18. En premier lieu, aux termes des dispositions de l'article L. 612-6 du code de l'entrée et du séjour des étrangers et du droit d'asile : " Lorsqu'aucun délai de départ volontaire n'a été accordé à l'étranger, l'autorité administrative assortit la décision portant obligation de quitter le territoire français d'une interdiction de retour sur le territoire français. Des circonstances humanitaires peuvent toutefois justifier que l'autorité administrative n'édicte pas d'interdiction de retour () ". Aux termes des dispositions de l'article L. 612-10 du même code : " Pour fixer la durée des interdictions de retour mentionnées aux articles L. 612-6 et L. 612-7, l'autorité administrative tient compte de la durée de présence de l'étranger sur le territoire français, de la nature et de l'ancienneté de ses liens avec la France, de la circonstance qu'il a déjà fait l'objet ou non d'une mesure d'éloignement et de la menace pour l'ordre public que représente sa présence sur le territoire français () ".

19. D'une part, M. A, présent en France depuis seulement trois ans à la date de l'arrêté attaqué, ne justifie pas disposer d'attaches, notamment familiales, en France. D'autre part, sa présence constitue, compte tenu de ce qui a été dit au point 7 de la présente ordonnance, une menace pour l'ordre public au sens de l'article L. 612-10 du code de l'entrée et du séjour des étrangers et du droit d'asile. Dans ces conditions, en l'absence de circonstances humanitaires, en prononçant une interdiction de retour sur le territoire d'une durée de trois ans à l'encontre de M. A, le préfet de police de Paris n'a pas entaché sa décision d'une erreur d'appréciation au regard des dispositions précitées. Par suite, le moyen doit être écarté.

20. En deuxième lieu, M. A ne peut utilement se prévaloir de la méconnaissance des dispositions de l'article L. 435-1 du code de l'entrée et du séjour des étrangers et du droit d'asile à l'encontre de la décision portant interdiction de retour sur le territoire français.
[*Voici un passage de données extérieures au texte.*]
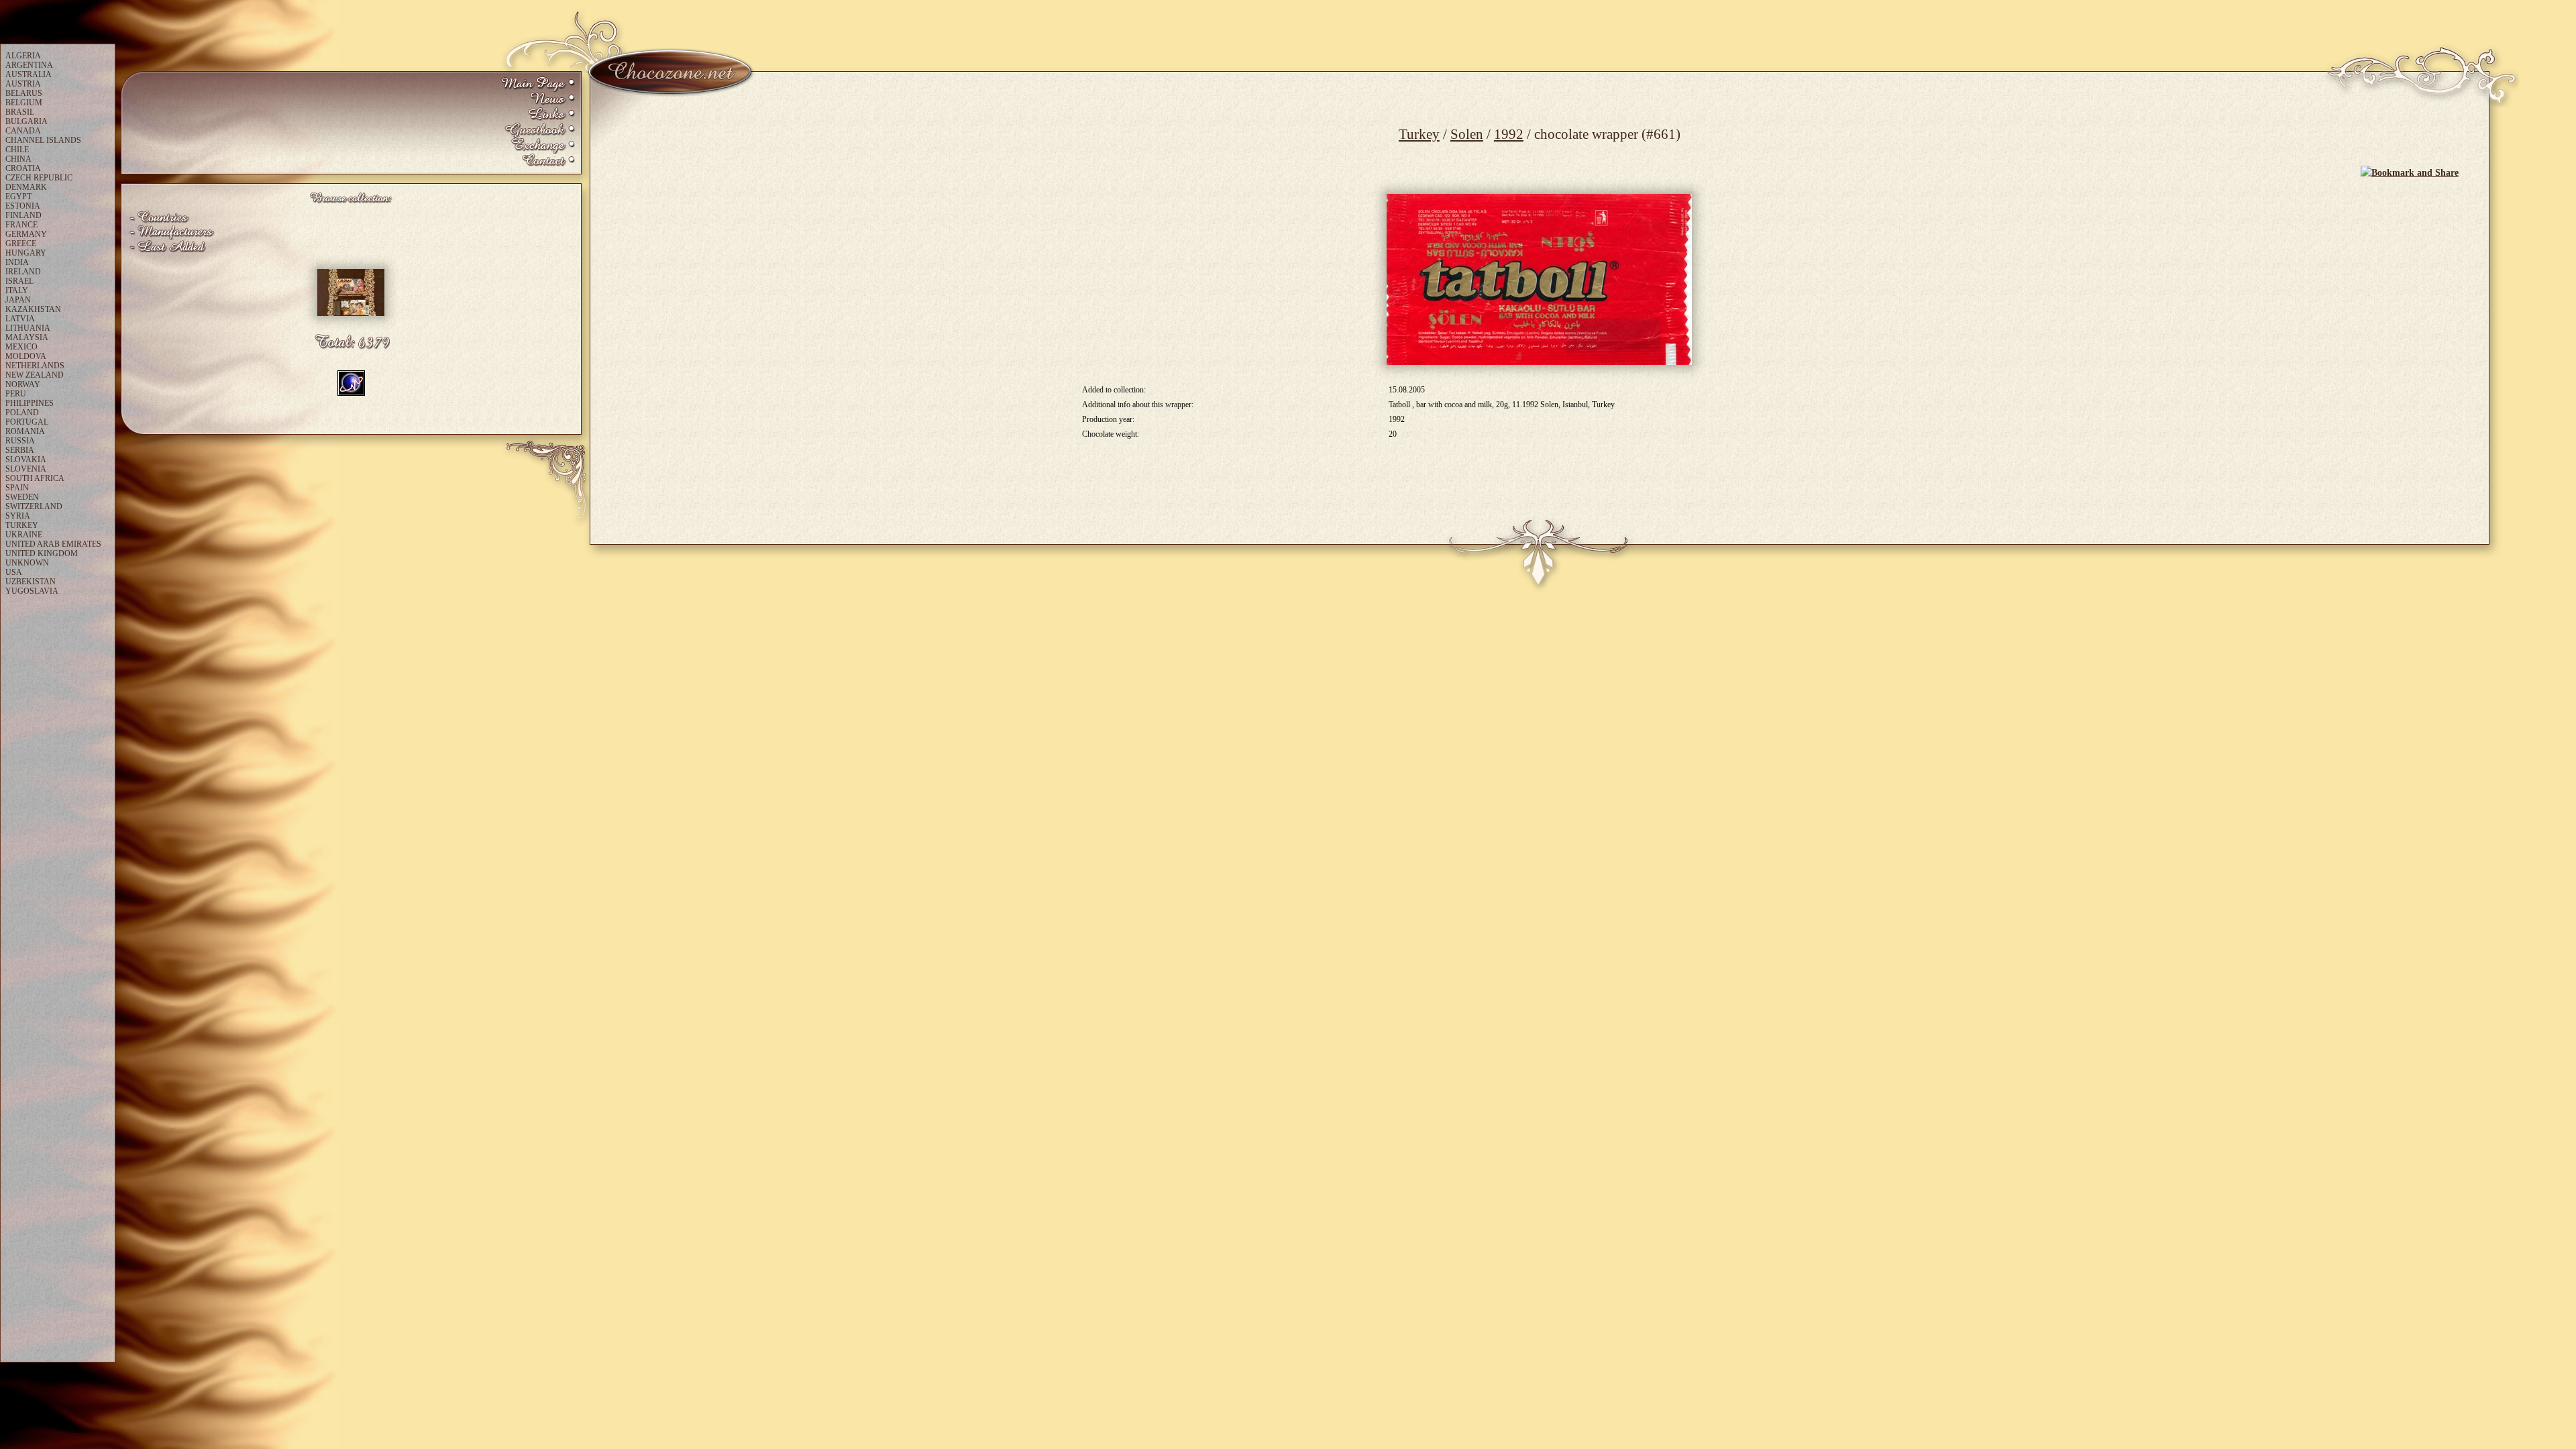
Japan (18, 300)
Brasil (19, 112)
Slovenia (25, 469)
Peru (15, 393)
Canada (23, 131)
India (17, 262)
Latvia (20, 318)
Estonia (22, 206)
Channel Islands (43, 140)
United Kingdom (41, 553)
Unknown (27, 563)
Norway (22, 384)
Par suite, le moyen tiré de ce que la décision contestée serait entachée d'une erreur manifeste d'appréciation au regard des dispositions de l'article L. 435-1 du code de l'entrée et du séjour des étrangers et du droit d'asile ne peut qu'être écarté. En outre, et en tout état de cause, pour les mêmes motifs de fait que ceux précédemment exposés aux points 7, 9 et 19, la décision portant interdiction de retour sur le territoire français n'est entachée d'aucune erreur manifeste d'appréciation de ses conséquences sur la situation personnelle de M. A.
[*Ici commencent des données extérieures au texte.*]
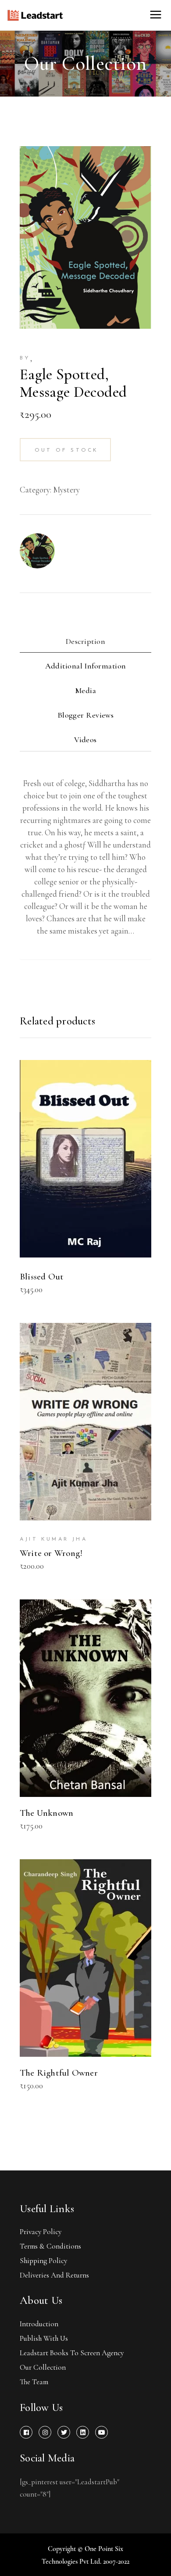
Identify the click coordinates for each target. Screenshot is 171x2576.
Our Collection (43, 2367)
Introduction (39, 2323)
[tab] (85, 642)
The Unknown (46, 1812)
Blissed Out (42, 1276)
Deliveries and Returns (54, 2275)
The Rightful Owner (59, 2072)
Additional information (85, 666)
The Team (34, 2381)
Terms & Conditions (50, 2246)
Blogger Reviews (85, 715)
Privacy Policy (40, 2231)
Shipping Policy (43, 2260)
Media (85, 690)
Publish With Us (44, 2338)
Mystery (66, 490)
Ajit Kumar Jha (53, 1539)
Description (85, 641)
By (25, 358)
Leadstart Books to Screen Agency (72, 2352)
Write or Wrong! (51, 1553)
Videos (85, 739)
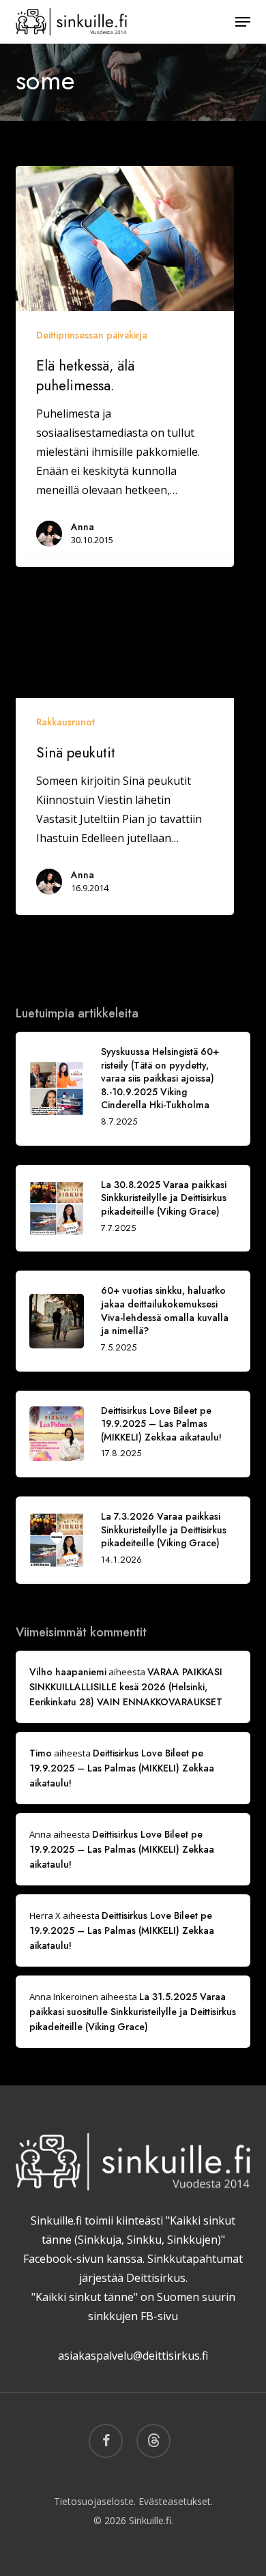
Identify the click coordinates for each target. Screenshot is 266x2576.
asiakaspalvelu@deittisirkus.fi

21. En dernier lieu, M. A ne peut utilement se prévaloir des stipulations de l'article 3 de la convention européenne de sauvegarde des droits de l'homme et des libertés fondamentales à l'encontre de la décision portant interdiction de retour sur le territoire français qui ne constitue pas, en elle-même, un traitement inhumain ou dégradant. Par suite, le moyen ne peut qu'être écarté.

Sur la décision fixant le pays de destination :

22. La décision fixant le Bangladesh comme pays de destination ayant été annulée par le tribunal administratif de Paris, les conclusions tendant à l'annulation de cette décision, qui sont dépourvues d'objet, sont irrecevables.

23. Il résulte de tout ce qui précède que la requête d'appel de M. A est manifestement dépourvue de fondement et doit être rejetée en application des dispositions précédemment citées de l'article R. 222-1 du code de justice administrative. Par voie de conséquence, les conclusions présentées à fin d'injonction sous astreinte ainsi que celles présentées au titre des dispositions de l'article L. 761-1 du code de justice administrative doivent, également, être rejetées.

ORDONNE :

Article 1er : La requête de M. A est rejetée.

Article 2 : La présente ordonnance sera notifiée à M. B A.

Copie en sera adressée au préfet de police de Paris.

Fait à Paris, le 18 décembre 2024.

Le président de la 5ème chambre,

A. BARTHEZ

La République mande et ordonne au ministre de l'intérieur en ce qui le concerne, ou à tous commissaires de justice à ce requis en ce qui concerne les voies de droit commun contre les parties privées, de pourvoir à l'exécution de la présente décision.